16 posts in this topic

Sorry about the changes in type face.  I wrote this on "word" and them copied it into the forum.  I don't know why it came out this way. (I hate Word.) Can anyone tell me how to fix it? 

1”.Southside”:  Wardell Gray  The Wardell Gray Story  Proper Box This is from the same session as Twisted : Al Haig, Tommy Potter  and Roy Haynes 11/11/49I thought this might fool people because it doesn’t sound quite like Wardell.   Notes to the set say he sounds “uncannily like Stan Getz”.  I don’t know about that but he does sound like he could have been a fifth brother.

2.  “Throw a Little Salt on the Bluebird’s Tail”: Eddie  South and his International  Orchestra 1933.  From a cd that came with the book "Playing the Changes: Milt Hinton’s Life in Stories and Photographs". Milton Hinton (bass and vocals) Clifford King (clarinet), Eddie South (violin) Antonio Spalding (guitar), Jimmy Bertrand (drums).I thought someone might  recognize Eddie South and remember  Milt played with him.

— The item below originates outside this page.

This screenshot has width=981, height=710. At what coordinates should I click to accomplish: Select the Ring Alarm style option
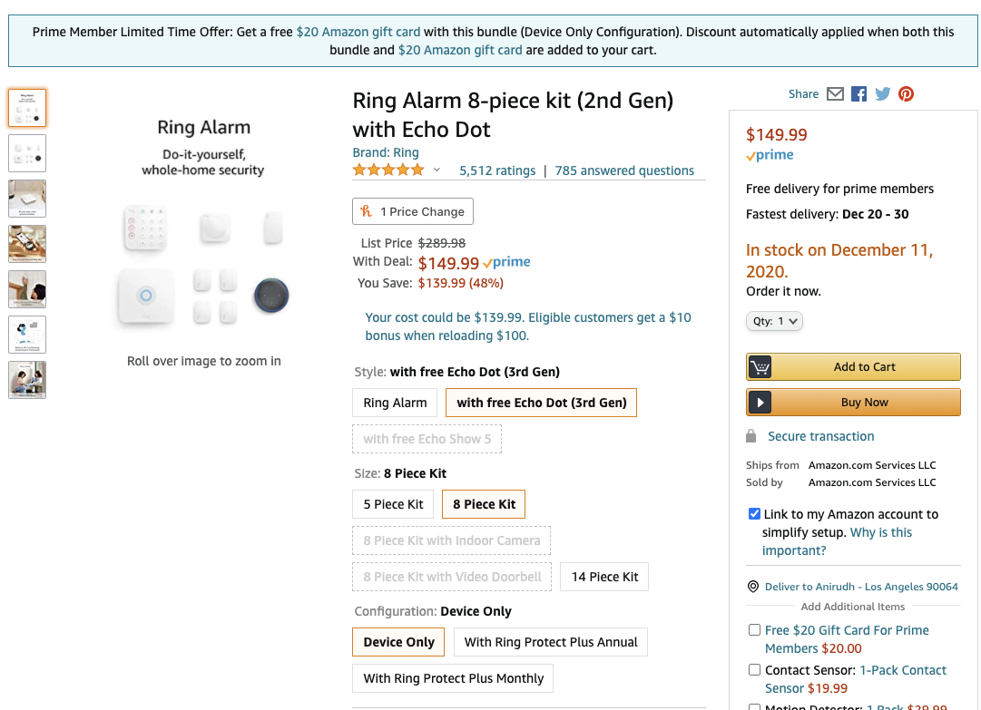[x=394, y=402]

3. “Bag’s Guitar Blues”:  Milt Jackson and Ray Charles.  From Soul Brothers and Ray Charles Complete Atlantic Box set.  Milt on guitar! ( Are there any other records with him playing guitar?)  Ray on piano and alto sax. Billy Mitchell on tenor. Rhythm section of Skeeter Best, Oscar Pettiford and Connie Kay. Note that it's Ray on alto sax

4.” Swapping Horns”.:  Charlie Parker on tenor, Allan Eager on alto.  From  Allen Eager in the Land of Oo-Bla-Dee.  The Allen Eager sessions on the Mosaic Savoy box got me interested in his work.  That this Uptown release  also contained some live Bird was a terrific bonus. From “possibly during April 1947” with Bud Powell, Specs Goldberg and Max Roach. It was recorded at a jam session in Milton H. Greene’s photography studio.   (There’s also a cut with Eager switching horns with Serge Chaloff.)

5. “Blues in My Case”: Lenny Breau on guitar and Dave Young on bass.  2cd set entitled “Live at Bourbon Street”.  Recorded by our own Ted O’Reilly.   (What was the date Ted? I couldn’t find it on the cd.)

Nelson Symonds (no 9)  made me think of Sonny Greenwich (no 12) whom I’d seen sitting in with Nelson.   The Greenwich cd I chose was with Ed Bickert  so I figured  I should add Lenny Breau and have  all four great 20th Century  Canadian jazz guitarists.

6. “Dark was the Night”: The Kronos Quartet.  I guess we’re hearing plucked viola and violin strings and not a guitar.  The “moaning” is probably from a cello.   This is from a very nice  2 cd set entitled “Dark was the Night: A Red Hot Compilation.”  It’s part of the series of cds issued to raise money for AIDS related charities.  Kronos is a bit of a ringer as everyone else on it would probably be described as “Indie Rock” (e.g.  Feist, Grizzly Bear, Arcade Fire, and—my favorite—Bon Iver). 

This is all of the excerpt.